**Problem statement**:
Drop every image, then reproduce the data exactly as given.

**Information shown**:

=== Begin Enclosure ===

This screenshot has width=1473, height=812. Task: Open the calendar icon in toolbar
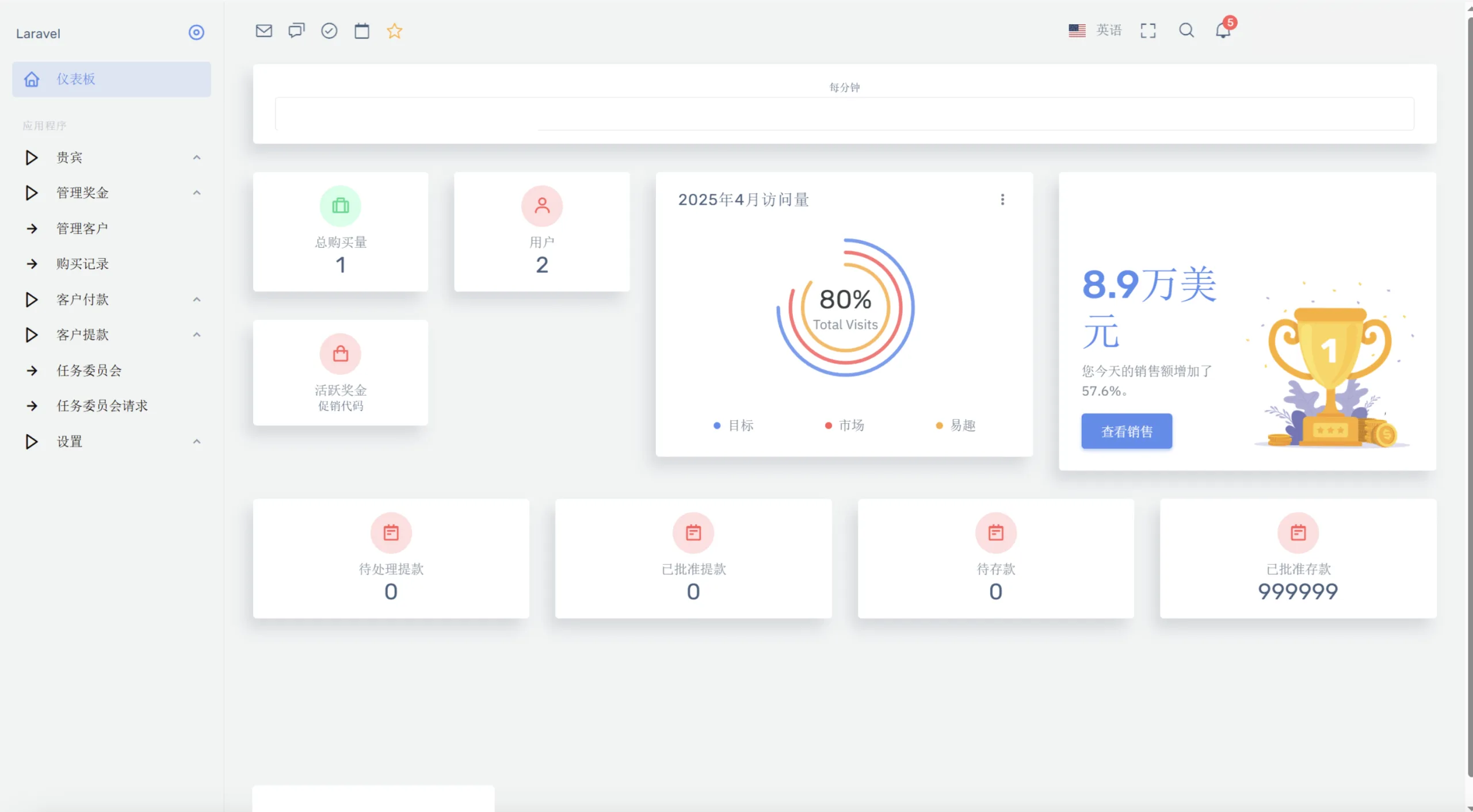(x=362, y=31)
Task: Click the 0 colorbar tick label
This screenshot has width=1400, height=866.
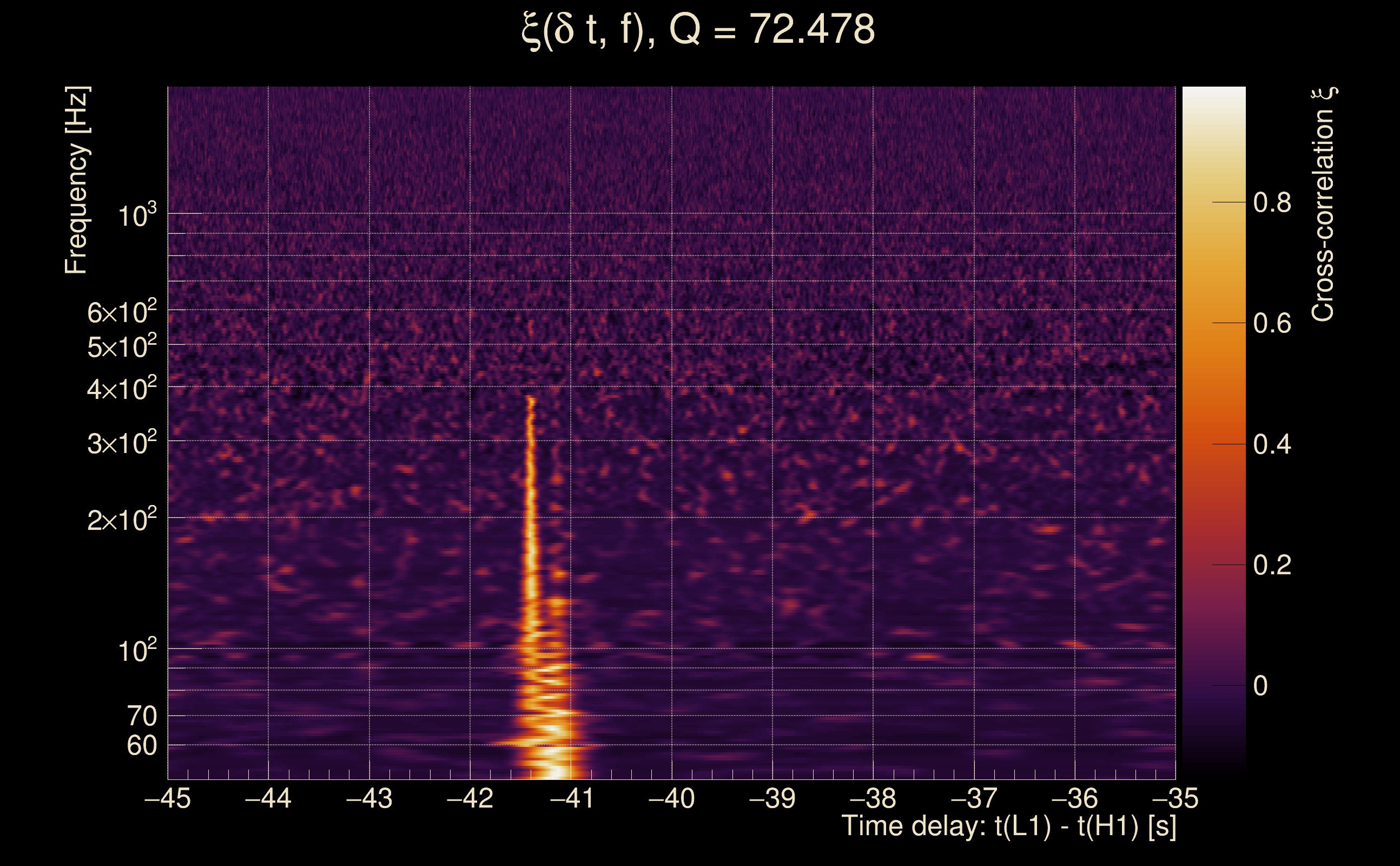Action: 1260,686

=== End Enclosure ===

**Written reply**:
This screenshot has width=1473, height=812. Task: Open the calendar icon in toolbar
(x=362, y=31)
Task: Click the 0 colorbar tick label
This screenshot has width=1400, height=866.
Action: 1260,686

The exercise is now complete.